═══ Records for this exercise ═══
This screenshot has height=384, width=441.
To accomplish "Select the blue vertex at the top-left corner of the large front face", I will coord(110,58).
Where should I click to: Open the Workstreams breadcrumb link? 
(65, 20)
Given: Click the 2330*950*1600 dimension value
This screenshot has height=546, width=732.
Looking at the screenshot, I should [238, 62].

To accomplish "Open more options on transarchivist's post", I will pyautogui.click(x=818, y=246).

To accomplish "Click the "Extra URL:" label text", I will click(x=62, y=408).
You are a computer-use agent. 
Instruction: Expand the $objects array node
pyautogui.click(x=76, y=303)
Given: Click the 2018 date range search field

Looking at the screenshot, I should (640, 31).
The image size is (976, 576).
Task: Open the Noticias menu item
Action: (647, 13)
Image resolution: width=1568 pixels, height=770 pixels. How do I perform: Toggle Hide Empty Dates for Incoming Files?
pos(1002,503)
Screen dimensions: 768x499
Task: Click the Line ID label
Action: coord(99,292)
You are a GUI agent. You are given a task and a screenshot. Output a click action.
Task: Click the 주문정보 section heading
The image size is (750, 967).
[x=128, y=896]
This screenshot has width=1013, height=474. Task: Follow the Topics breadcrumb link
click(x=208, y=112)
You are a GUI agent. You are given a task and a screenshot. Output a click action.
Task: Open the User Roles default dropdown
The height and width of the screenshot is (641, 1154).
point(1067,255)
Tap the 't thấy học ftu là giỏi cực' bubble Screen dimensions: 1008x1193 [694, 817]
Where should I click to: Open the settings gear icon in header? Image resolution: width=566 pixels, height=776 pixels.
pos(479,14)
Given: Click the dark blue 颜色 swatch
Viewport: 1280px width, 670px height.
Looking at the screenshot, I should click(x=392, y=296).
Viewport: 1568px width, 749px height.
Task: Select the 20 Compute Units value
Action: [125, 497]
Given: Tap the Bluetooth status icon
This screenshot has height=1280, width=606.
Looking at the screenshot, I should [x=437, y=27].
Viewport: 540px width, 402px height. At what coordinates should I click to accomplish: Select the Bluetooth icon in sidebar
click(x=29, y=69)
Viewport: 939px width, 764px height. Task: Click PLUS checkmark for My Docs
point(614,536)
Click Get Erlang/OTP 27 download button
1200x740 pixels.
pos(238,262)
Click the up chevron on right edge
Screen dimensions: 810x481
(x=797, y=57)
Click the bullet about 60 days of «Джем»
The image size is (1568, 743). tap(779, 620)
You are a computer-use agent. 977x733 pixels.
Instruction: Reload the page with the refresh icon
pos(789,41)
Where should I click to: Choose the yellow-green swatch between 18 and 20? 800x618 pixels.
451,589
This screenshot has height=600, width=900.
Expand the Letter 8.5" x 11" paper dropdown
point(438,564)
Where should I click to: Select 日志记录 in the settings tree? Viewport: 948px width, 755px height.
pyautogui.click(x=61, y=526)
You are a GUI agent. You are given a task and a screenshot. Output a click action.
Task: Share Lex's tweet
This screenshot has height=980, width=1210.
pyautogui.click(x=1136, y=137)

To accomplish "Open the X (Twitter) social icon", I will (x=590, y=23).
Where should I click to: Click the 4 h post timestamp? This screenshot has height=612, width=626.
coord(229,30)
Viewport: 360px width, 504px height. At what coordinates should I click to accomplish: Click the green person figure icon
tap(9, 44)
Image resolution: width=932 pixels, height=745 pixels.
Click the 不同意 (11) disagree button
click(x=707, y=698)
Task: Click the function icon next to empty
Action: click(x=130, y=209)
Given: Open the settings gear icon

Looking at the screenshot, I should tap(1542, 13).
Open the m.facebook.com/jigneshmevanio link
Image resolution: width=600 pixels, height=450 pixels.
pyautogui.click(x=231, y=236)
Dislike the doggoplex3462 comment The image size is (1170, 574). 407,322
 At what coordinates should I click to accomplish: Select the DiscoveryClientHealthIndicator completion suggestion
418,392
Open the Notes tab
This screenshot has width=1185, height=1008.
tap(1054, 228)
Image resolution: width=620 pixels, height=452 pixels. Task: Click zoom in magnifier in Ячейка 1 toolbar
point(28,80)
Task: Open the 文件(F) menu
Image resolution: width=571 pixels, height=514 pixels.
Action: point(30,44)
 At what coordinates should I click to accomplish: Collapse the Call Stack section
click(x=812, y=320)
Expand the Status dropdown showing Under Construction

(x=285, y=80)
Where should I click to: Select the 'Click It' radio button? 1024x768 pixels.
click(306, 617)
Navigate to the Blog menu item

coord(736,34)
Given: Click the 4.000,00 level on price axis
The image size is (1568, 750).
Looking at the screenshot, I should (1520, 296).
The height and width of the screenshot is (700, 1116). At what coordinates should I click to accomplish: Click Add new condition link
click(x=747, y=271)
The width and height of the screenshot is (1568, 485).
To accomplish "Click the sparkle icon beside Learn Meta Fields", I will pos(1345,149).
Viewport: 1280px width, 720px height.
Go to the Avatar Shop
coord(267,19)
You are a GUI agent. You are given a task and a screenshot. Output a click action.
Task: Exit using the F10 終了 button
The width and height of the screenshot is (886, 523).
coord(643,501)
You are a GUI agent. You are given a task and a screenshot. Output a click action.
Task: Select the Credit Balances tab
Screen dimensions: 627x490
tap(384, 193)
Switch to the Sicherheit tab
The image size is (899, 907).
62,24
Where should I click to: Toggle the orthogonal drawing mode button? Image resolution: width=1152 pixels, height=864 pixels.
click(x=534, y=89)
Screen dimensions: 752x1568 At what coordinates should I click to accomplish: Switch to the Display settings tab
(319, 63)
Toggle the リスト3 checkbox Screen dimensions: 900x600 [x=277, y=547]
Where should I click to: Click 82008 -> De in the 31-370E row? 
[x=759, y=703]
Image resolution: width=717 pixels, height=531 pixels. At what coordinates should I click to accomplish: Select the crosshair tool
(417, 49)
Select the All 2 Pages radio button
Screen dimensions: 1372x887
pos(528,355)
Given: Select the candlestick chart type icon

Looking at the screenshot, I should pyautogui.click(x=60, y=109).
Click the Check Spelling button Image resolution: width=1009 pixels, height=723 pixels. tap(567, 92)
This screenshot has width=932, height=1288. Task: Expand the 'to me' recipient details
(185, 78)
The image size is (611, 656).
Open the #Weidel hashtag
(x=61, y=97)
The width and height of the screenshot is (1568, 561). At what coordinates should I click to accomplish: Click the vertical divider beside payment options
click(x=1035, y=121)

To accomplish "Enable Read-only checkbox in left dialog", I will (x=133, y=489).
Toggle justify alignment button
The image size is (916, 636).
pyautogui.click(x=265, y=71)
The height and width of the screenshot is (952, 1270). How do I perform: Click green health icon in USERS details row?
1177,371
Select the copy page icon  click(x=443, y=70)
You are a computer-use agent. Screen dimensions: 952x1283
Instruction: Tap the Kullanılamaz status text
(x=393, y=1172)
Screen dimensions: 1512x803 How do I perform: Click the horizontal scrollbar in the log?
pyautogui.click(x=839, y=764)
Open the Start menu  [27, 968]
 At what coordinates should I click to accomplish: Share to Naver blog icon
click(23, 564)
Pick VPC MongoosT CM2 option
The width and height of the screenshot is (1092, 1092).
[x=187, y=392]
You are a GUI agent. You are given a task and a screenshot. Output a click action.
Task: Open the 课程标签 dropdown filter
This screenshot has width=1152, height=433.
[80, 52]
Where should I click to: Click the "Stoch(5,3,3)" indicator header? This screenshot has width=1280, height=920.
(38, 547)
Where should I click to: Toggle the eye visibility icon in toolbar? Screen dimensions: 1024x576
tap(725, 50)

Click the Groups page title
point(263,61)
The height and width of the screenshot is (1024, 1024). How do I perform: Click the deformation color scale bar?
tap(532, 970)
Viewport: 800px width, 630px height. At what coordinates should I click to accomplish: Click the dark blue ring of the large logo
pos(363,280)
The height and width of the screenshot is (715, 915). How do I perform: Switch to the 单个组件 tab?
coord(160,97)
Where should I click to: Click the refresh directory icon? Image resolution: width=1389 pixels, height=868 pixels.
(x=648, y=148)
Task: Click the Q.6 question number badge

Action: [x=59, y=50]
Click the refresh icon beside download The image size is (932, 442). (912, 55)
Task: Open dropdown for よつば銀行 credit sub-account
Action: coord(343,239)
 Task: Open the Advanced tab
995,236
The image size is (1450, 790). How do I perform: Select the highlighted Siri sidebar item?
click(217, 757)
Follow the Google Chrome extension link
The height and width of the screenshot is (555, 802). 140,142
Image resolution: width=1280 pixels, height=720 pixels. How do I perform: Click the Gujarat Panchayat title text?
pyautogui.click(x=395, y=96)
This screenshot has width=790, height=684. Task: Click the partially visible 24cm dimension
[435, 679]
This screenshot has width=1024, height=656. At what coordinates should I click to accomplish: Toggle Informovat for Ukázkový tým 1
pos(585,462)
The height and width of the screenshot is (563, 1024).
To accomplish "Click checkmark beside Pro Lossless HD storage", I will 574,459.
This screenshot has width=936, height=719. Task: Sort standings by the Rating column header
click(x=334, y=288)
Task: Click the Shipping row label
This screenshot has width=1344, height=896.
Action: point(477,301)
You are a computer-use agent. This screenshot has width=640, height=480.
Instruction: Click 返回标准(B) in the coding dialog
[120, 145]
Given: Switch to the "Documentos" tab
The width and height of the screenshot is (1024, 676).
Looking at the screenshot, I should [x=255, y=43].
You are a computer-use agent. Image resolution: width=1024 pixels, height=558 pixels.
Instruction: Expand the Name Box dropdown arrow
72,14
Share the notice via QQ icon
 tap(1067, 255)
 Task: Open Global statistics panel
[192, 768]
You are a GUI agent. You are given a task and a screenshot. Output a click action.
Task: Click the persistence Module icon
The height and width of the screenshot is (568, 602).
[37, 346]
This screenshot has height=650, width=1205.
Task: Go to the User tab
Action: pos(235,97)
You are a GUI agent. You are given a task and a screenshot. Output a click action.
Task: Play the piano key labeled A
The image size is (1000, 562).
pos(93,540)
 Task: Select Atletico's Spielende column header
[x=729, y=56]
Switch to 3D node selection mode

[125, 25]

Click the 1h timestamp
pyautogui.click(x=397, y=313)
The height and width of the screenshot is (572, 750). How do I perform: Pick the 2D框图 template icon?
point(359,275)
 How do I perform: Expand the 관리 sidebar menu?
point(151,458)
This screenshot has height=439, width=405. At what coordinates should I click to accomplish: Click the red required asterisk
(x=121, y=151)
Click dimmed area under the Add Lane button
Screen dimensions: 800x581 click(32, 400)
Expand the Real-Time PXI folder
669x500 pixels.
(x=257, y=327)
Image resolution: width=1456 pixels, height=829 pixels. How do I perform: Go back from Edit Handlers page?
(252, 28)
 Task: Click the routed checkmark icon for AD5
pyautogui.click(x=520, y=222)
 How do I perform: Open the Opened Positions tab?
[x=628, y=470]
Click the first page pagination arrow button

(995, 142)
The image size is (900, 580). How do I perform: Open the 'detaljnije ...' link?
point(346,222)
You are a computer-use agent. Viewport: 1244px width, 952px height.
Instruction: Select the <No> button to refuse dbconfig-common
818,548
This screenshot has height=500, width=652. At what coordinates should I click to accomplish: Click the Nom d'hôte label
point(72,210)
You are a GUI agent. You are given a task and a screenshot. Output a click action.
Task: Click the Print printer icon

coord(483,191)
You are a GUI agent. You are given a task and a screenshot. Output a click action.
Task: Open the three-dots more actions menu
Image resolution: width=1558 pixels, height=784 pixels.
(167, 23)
═══
* Problem to work on
Above are some records; copy exactly the lines from the one with "Where should I click to: Choose" through the one with "Open the Notes tab", both included, and no others.

* Output
Where should I click to: Choose the yellow-green swatch between 18 and 20? 800x618 pixels.
451,589
This screenshot has height=600, width=900.
Expand the Letter 8.5" x 11" paper dropdown
point(438,564)
Where should I click to: Select 日志记录 in the settings tree? Viewport: 948px width, 755px height.
pyautogui.click(x=61, y=526)
You are a GUI agent. You are given a task and a screenshot. Output a click action.
Task: Share Lex's tweet
This screenshot has height=980, width=1210.
pyautogui.click(x=1136, y=137)

To accomplish "Open the X (Twitter) social icon", I will (x=590, y=23).
Where should I click to: Click the 4 h post timestamp? This screenshot has height=612, width=626.
coord(229,30)
Viewport: 360px width, 504px height. At what coordinates should I click to accomplish: Click the green person figure icon
tap(9, 44)
Image resolution: width=932 pixels, height=745 pixels.
Click the 不同意 (11) disagree button
click(x=707, y=698)
Task: Click the function icon next to empty
Action: click(x=130, y=209)
Given: Open the settings gear icon

Looking at the screenshot, I should tap(1542, 13).
Open the m.facebook.com/jigneshmevanio link
Image resolution: width=600 pixels, height=450 pixels.
pyautogui.click(x=231, y=236)
Dislike the doggoplex3462 comment The image size is (1170, 574). 407,322
 At what coordinates should I click to accomplish: Select the DiscoveryClientHealthIndicator completion suggestion
418,392
Open the Notes tab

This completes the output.